To his credit, Riven gave no ground either. "That's right," the assassin replied softly. "I do." He flashed stained teeth through a
neatly tended goatee. "The Righteous Man won't be able to protect you forever, Cale. When he's gone, I'll still be here. Then we'll have this conversation again." Riven's hard gaze promised blood.
Cale leaned back in his chair and tried to look unconcerned. "It's starting to stink in here. Be about your business, errand boy."
Riven jumped to his feet and whipped a saber from its scabbard before Cale could even get a dagger drawn. Suddenly staring down the point of Riven's blade, Cale slowly removed his hand from the dagger's hilt. His heart raced. Riven stared at him a long moment, waving the saber blade under Cale's chin. Cale said nothing, only stared. At last the assassin sheathed his blade and slowly sat back down. His signature sneer returned tenfold.
"You're slow, Cale," he mocked. "Very slow. You're like a little dog… lots of yap-" he leaned forward and champed his teeth, his one eye burning a hot hole of hate into Cale's consciousness- "but no bite." He sat back and smugly crossed his arms over his chest.
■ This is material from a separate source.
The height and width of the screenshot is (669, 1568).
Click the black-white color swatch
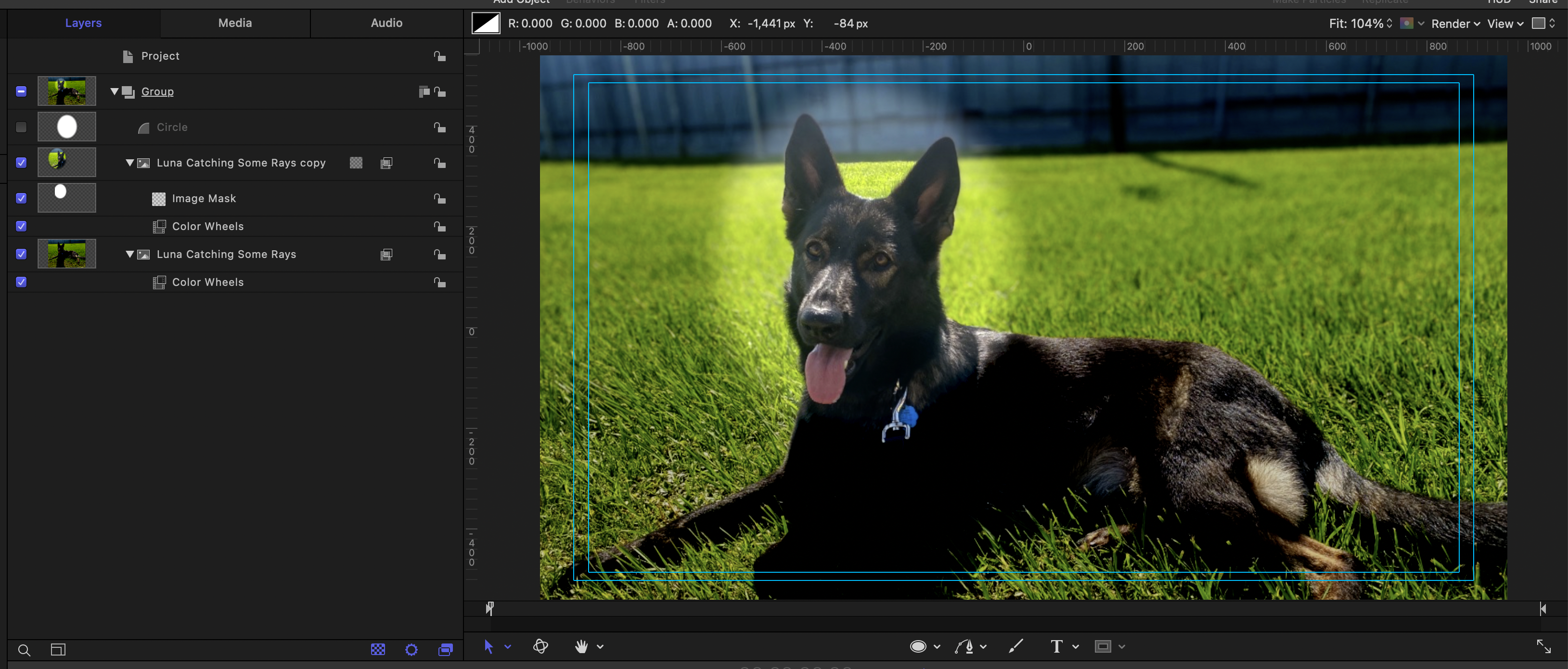(486, 24)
We'll see, bastard, Cale thought. You show me your back, and I'll show you your grave. Though he itched to say those words aloud, Cale kept his calm and said, "The information, Riven."
The assassin made a deliberate show of slowly quaffing from his tankard before speaking. "The information is this, Cale: Naglatha has hired us-"
"Naglatha! Since when do we work for an agent of the kingdom of Thay?"
"Since she started paying in platinum suns," Riven snapped. "Now shut up and listen." The assassin leaned forward and spoke in a whisper. His breath made Cale want to gag. "An issue is soon to be before the Hulorn, and Naglatha wishes to see it decided in Thay's favor. The Righteous Man assured her that he could see to it."
"What issue?"
"Not my business," replied Riven easily. "Not yours either. We're just providing the leverage."
Cale saw immediately where the conversation was going. He shook his head and spoke hurriedly, trying to head it off. "I've already told the Righteous Man that I've got nothing on Thamalon Uskevren. I'm working on it, but the man is clean."